> **Extract to read**:
- Opening Delimiter -

The EU’s proposed Framework for Financial Data Access (FiDA) is meant to be the cornerstone of open finance in Europe, expanding beyond payments to give consumers control over a much wider set of financial data, from savings and credit to investments, pensions and insurance.
The European Commission set out its vision in June 2023, describing a framework where, with a customer’s consent, banks and other financial institutions would have to make relevant financial data accessible to accredited third parties via organised data-sharing schemes. The proposal, available on EUR-Lex (COM/2023/360), also introduced customer dashboards to manage permissions and built on the experience of PSD2.
Since then, the file has progressed but not yet landed. The Council of the European Union adopted its general approach in December 2024, backing the principle of open finance but pushing for more flexibility and a phased introduction. The European Parliament has developed its position and trilogue negotiations between the institutions are underway, but agreement, originally expected in autumn 2025, now looks likely to slip toward December, or maybe even into the New Year.
That delay is prompting questions across the banking sector: does a slower political process create instability and what happens if no deal is reached by year-end?
A legislative delay, not a policy reversal
The first point to make is that this is not a repeat of the years of indecision that sometimes plague EU files. All three policy-making institutions have publicly endorsed the principle of customer-controlled data sharing. The current discussions are about “how” and “how fast” to deliver it, not whether it should happen at all.
That pragmatic tone suggests the file will survive a missed December deadline. For banks, this means FiDA is unlikely to disappear; it will simply evolve more slowly.
However there have been recent positive developments for Europe’s financial sector. The Financial Data Access Regulation (FiDA) has now been formally included in the EU’s 2026 Work Programme.
This inclusion reinforces that Open Finance remains a central strategic priority for the European Union. Although the regulation is still listed as “pending”, its trajectory is clear: data-driven finance is on the way, poised to transform how financial institutions operate, innovate and collaborate across the continent.
The practical impact for banks
A delay does not create the kind of financial-system instability associated with prudential risks or liquidity concerns. FiDA is not about balance-sheet soundness. Its effects are more operational and strategic.
Banks face uncertainty on three fronts: scope, sequencing and competition. The first concerns which data types will be included in the initial implementation wave. If insurance, investments or pensions are pushed to later phases, the business case for early technology investment changes. The second is sequencing, since many banks hoped to align FiDA obligations with those under the new Payment Services Regulation (PSR) and PSD3; a delay risks two separate upgrade cycles rather than one coordinated effort. Finally, competitive dynamics may shift if open finance access rules are tightened for large digital platforms, an issue still being discussed.
In other words, while markets are stable, planning becomes more difficult. Boards and programme managers may pause or reprioritise projects until they have a clear legislative text, which can freeze investment decisions and partnerships.

- Closing Delimiter -

> **Dataset**:
- Opening Delimiter -

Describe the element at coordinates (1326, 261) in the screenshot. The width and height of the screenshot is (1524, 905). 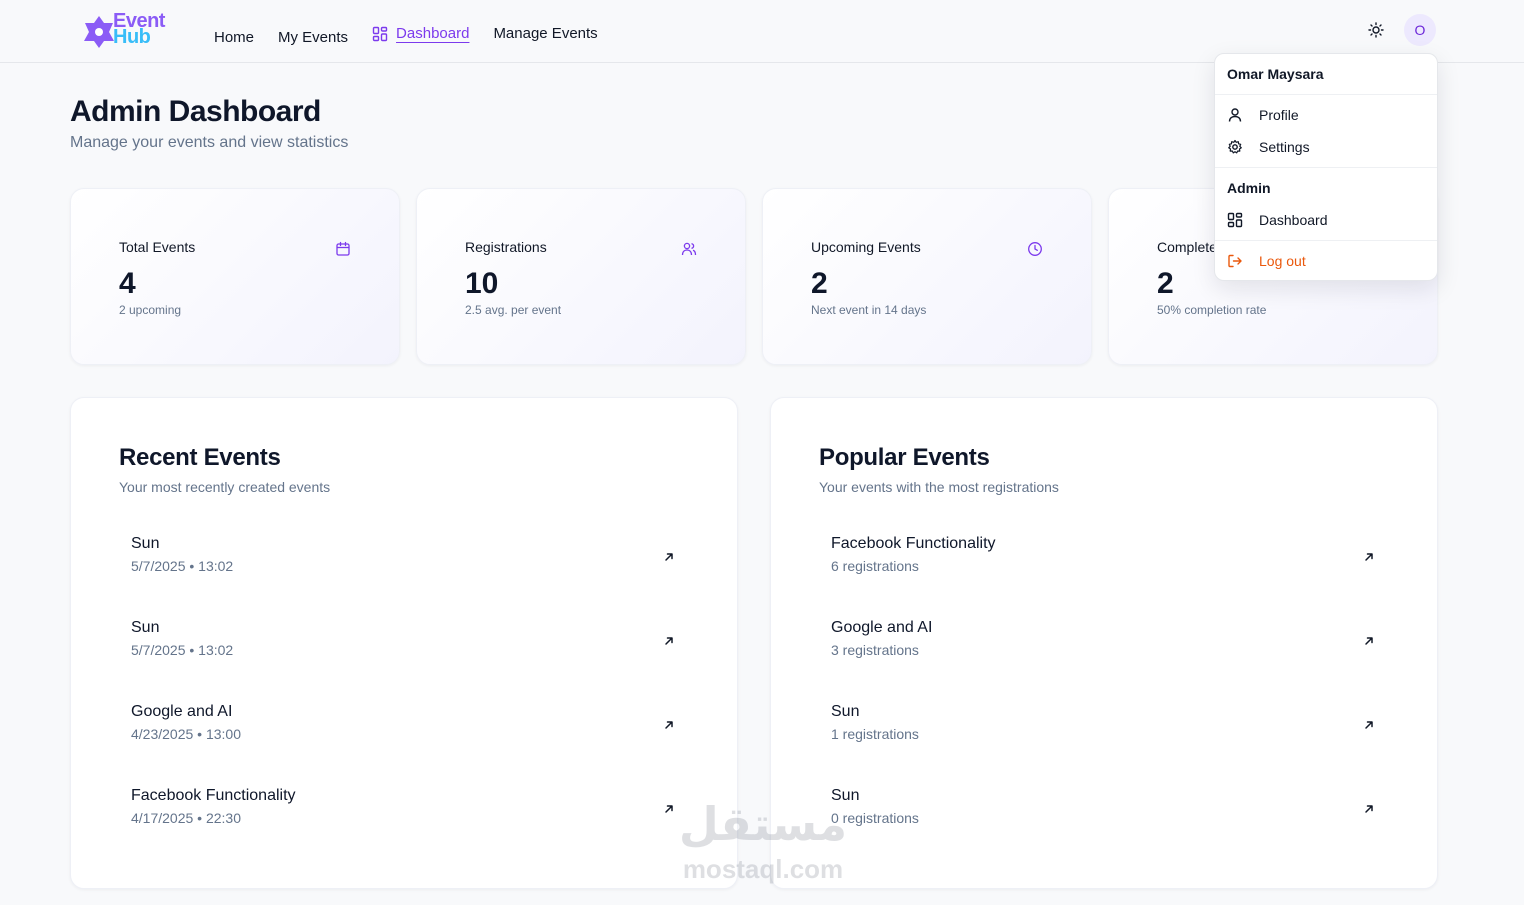
I see `dropdown-item-logout: Log out` at that location.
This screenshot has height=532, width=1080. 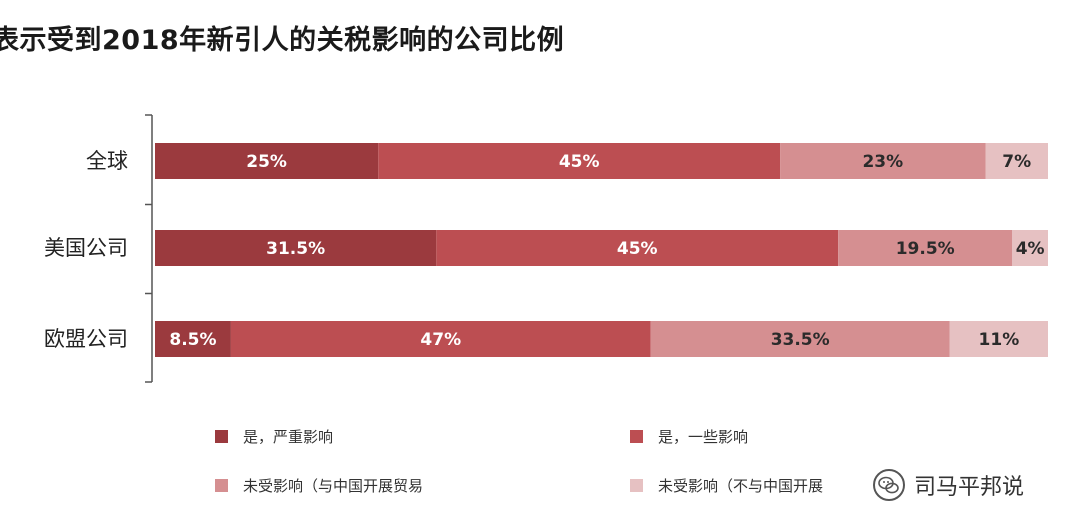 I want to click on legend-item: 是，一些影响, so click(x=689, y=436).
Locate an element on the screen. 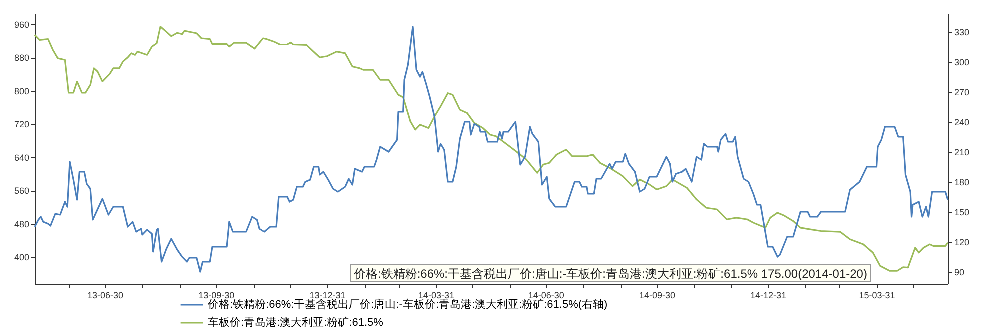  x-tick-label: 14-06-30 is located at coordinates (546, 295).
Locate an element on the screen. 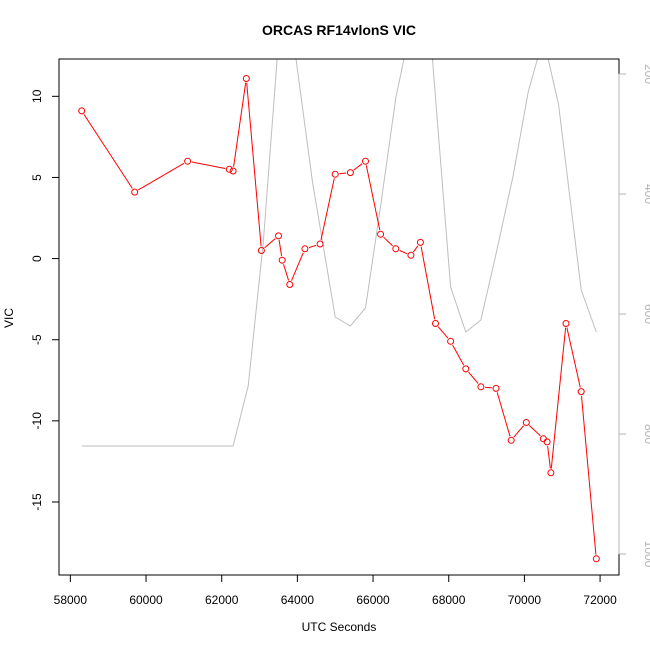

- Closing Delimiter -

> **Activity list**:
a) Format the entries from their first line through the line containing "at that location." as a JSON list of strings, one string per line, with blank lines skipped. Omit the pictures.
b) Resume the text on the EU's financial data access proposal at the point where it stops.

> **Your written answers**:
a)
[
  "Describe the element at coordinates (1326, 261) in the screenshot. The width and height of the screenshot is (1524, 905). ",
  "I see `dropdown-item-logout: Log out` at that location."
]

b)
If there’s no agreement in December
Should trilogues fail to conclude before year-end, the file would remain active in 2026. It would not lapse, but the likely consequence is further dilution and delay. Implementation dates could move to 2028 or beyond and the first binding obligations might be limited to core retail banking products.
The greater risk lies in fragmentation. With the EU-level framework in limbo, some member states may press ahead with national initiatives or regulatory sandboxes, creating a patchwork of standards similar to PSD2. For cross-border banks, that would mean managing multiple regimes rather than a single harmonised one; precisely what FiDA aims to avoid.
This is why many in the industry, including national banking federations, have quietly urged negotiators to secure political agreement in December, even if the technical detail is finalised later. The goal is to give the market a clear direction of travel.
How banks can prepare despite uncertainty
Even in the absence of final rules, certain preparatory work is safe and worthwhile. Every institutional text so far confirms that data holders will need a clear inventory of customer financial data, the ability to share it securely and a customer interface to manage permissions. Banks can therefore start with internal data-mapping exercises, the design of consent dashboards and early engagement with potential data-sharing schemes to understand governance and liability models.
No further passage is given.